-- start of Data listing --

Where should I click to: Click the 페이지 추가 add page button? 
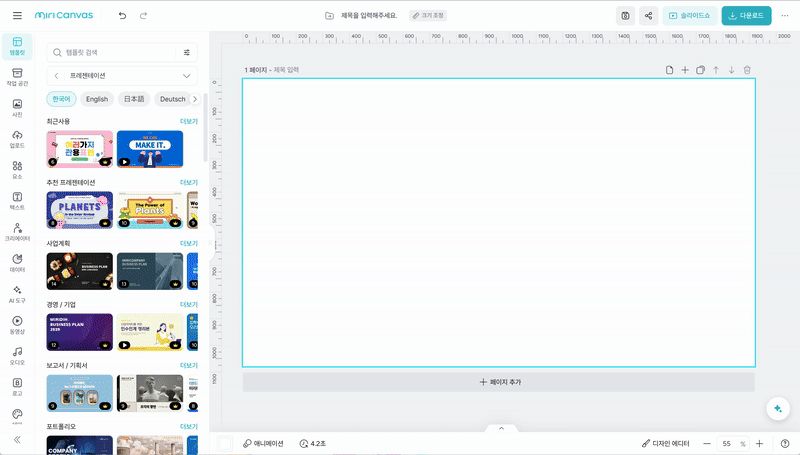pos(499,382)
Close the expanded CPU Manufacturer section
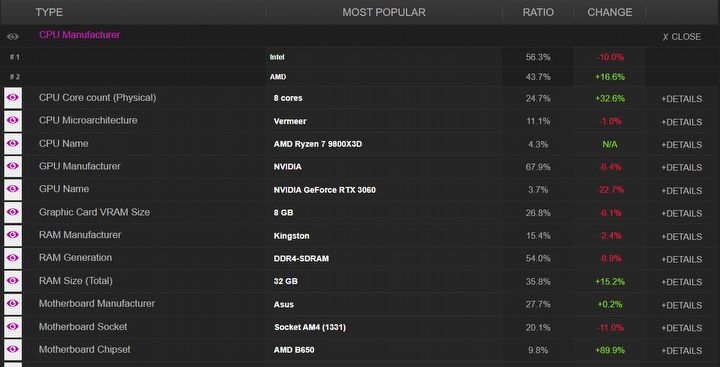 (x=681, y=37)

-- end of Data listing --
-- start of Data listing --

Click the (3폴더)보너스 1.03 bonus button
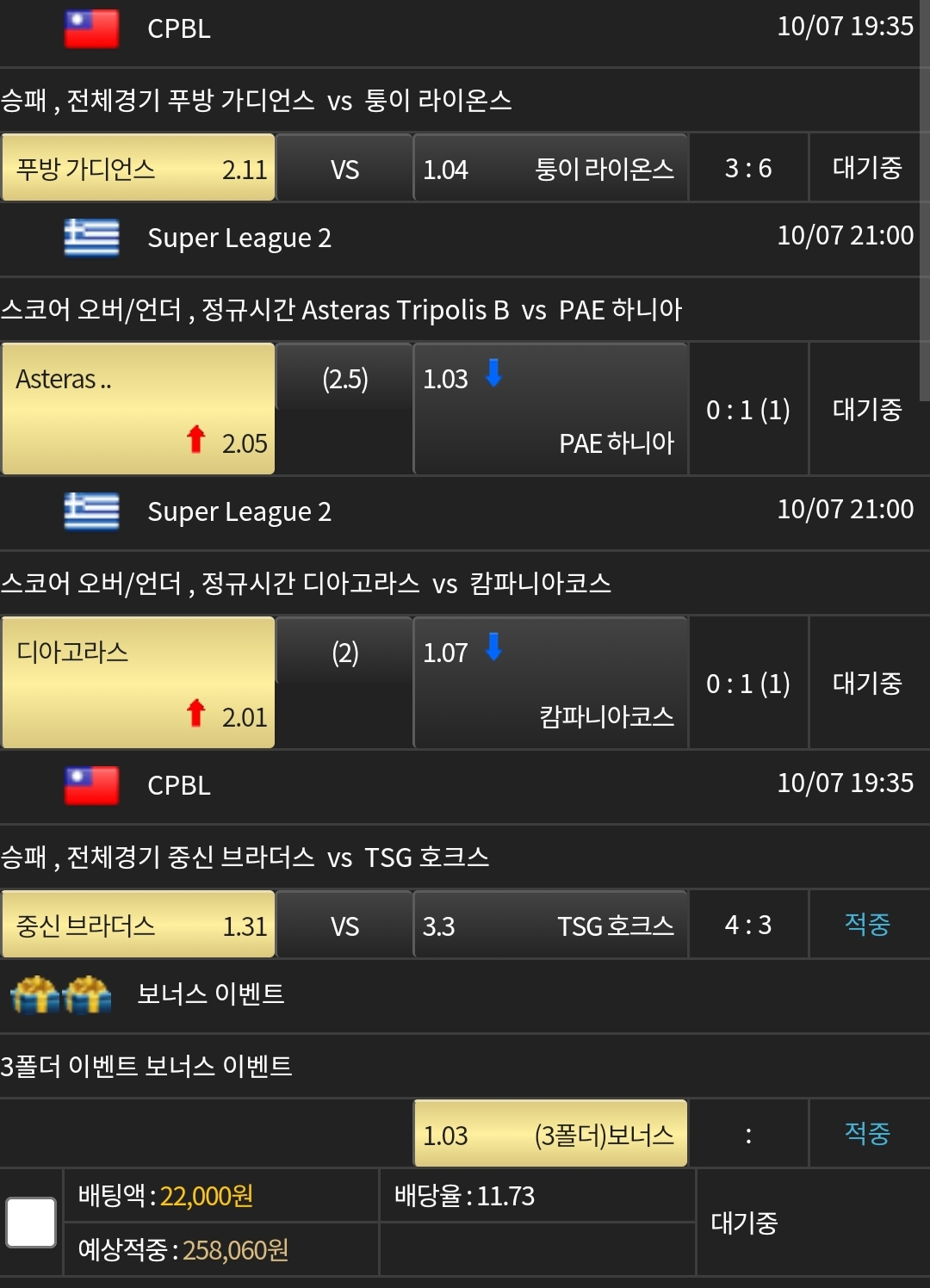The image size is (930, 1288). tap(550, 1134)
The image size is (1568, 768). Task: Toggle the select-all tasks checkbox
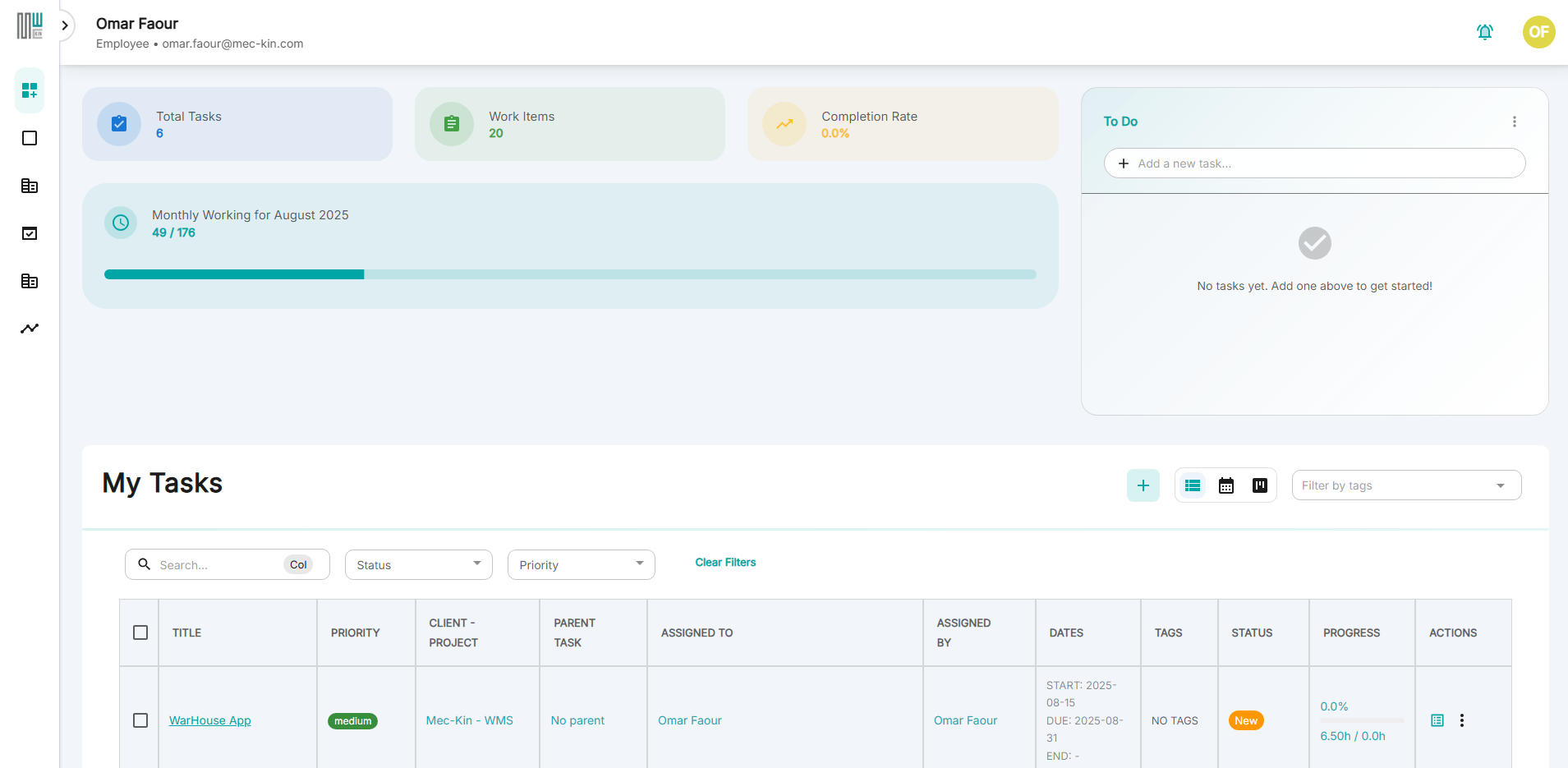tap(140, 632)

-- end of Data listing --

Could you write out the records as a numbered list, starting at the line containing "Click the (3폴더)보너스 1.03 bonus button" and ending after the line containing "tap(140, 632)", with blank lines dropped and the pictures left out?

1. Click the (3폴더)보너스 1.03 bonus button
2. The image size is (930, 1288). tap(550, 1134)
3. The image size is (1568, 768). Task: Toggle the select-all tasks checkbox
4. tap(140, 632)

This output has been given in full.